Par exemple, la philosophie incrédule du siècle dernier eût regardé comme une grande victoire, l’apologie croyante eût regardé comme une assertion dangereuse la thèse, aujourd’hui démontrée, que le monothéisme ne fut pas exclusivement l’apanage du peuple d’Israël dans l’antiquité, et que, sans qu’il puisse être question pour eux de révélations miraculeuses, plusieurs autres peuples sémitiques y sont arrivés en vertu du développement spontané d’une tendance particulière à cette race. L’histoire religieuse de nos jours constate le fait, l’exprime comme je viens de le dire et en conclut tranquillement que cette race, dont l’exemplaire le plus parfait est le peuple d’Israël, portait en elle-même la religion universelle de l’avenir. Il est donc vrai qu’Abraham est le père de la foi, que Jehovah est le vrai Dieu, l’esprit absolu que l’humanité doit un jour adorer.

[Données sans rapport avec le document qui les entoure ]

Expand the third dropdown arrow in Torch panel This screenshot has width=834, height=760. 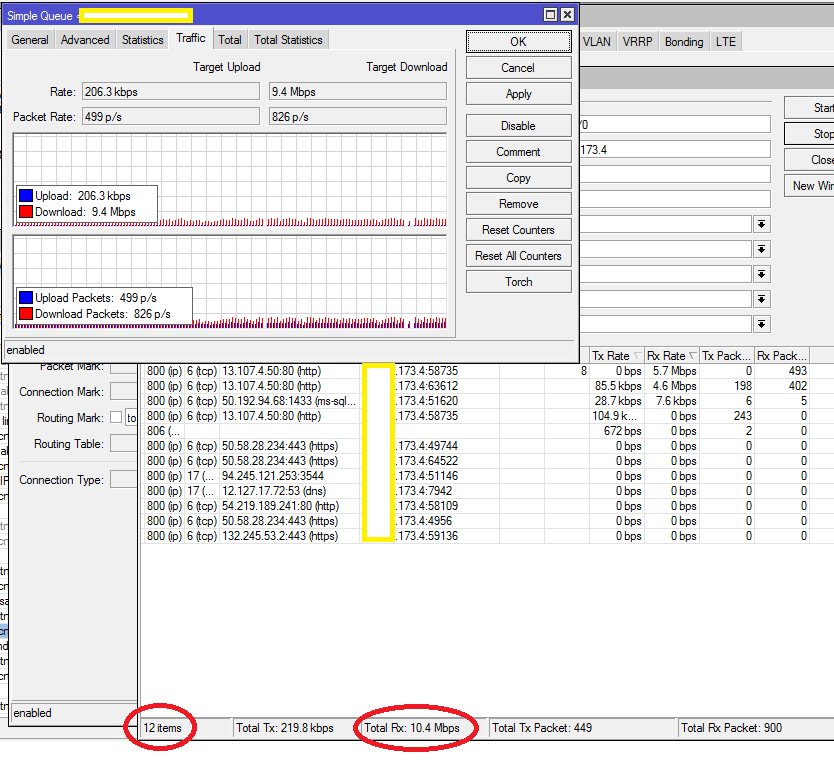[762, 274]
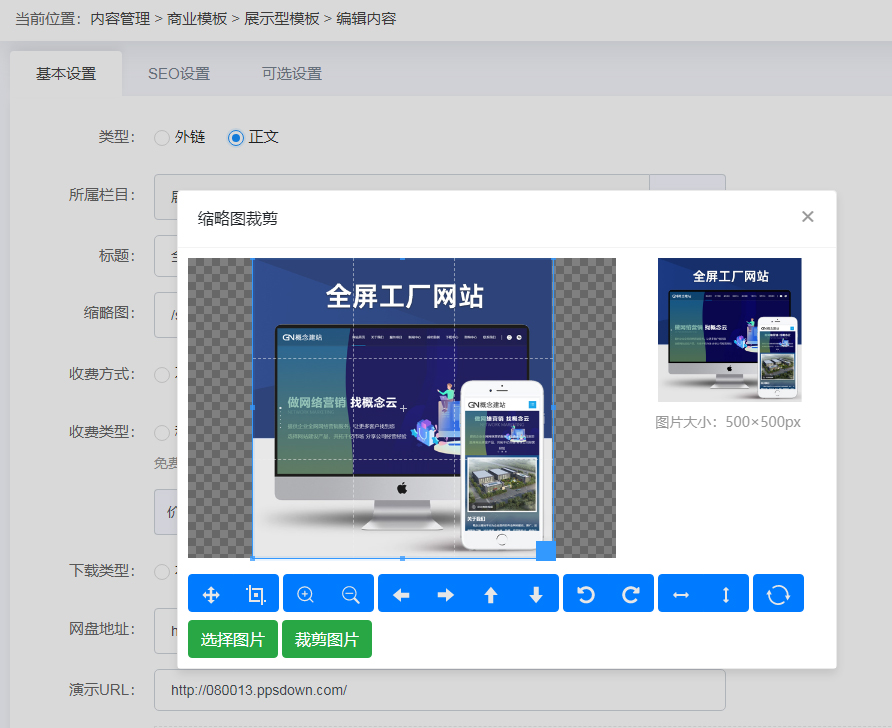The height and width of the screenshot is (728, 892).
Task: Click the 裁剪图片 button
Action: [327, 640]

Autrefois l’apologie forgeait des armes qu’elle croyait irrésistibles en opposant les rapides conquêtes du christianisme dans le monde grec et romain aux obstacles de tout genre qu’il avait à vaincre. C’était dans l’espoir de démontrer que le miracle seul pouvait être cause d’une religion dont la victoire était miraculeuse. La philosophie anti-chrétienne cherchait à ébranler l’argumentation, faisait de Julien un grand génie, et de Constantin le véritable fondateur de l’église. Une étude plus impartiale a montré que le christianisme répondait trop bien à l’état des esprits, tels que les avaient faits la conquête romaine, l’anéantissement des nationalités, la philosophie du passé, les tristesses du présent, pour qu’il ne les attirât pas par la seule force de sa morale et de ses doctrines, et il faut en conclure que, dans le développement de l’humanité, le Christ est venu à son heure. C’est précisément ce qui montre le mieux la légitimité de son entreprise dans l’histoire. Cela ne signifie pas sans doute qu’en religion tout soit également divin. Ce qui est divin, c’est le développement lui-même et sa loi intérieure. Le contraire du divin, ce que l’on pourrait appeler l’humain et le terrestre, ce sont les obstacles que l’homme, sous sa responsabilité, oppose au développement normal et libre de la pensée religieuse, ce sont les paresses intéressées qui le retardent, ce sont les défaillances de l’esprit qui perd le sens religieux, et n’éprouve plus pour les choses religieuses que de l’indifférence ou du mépris.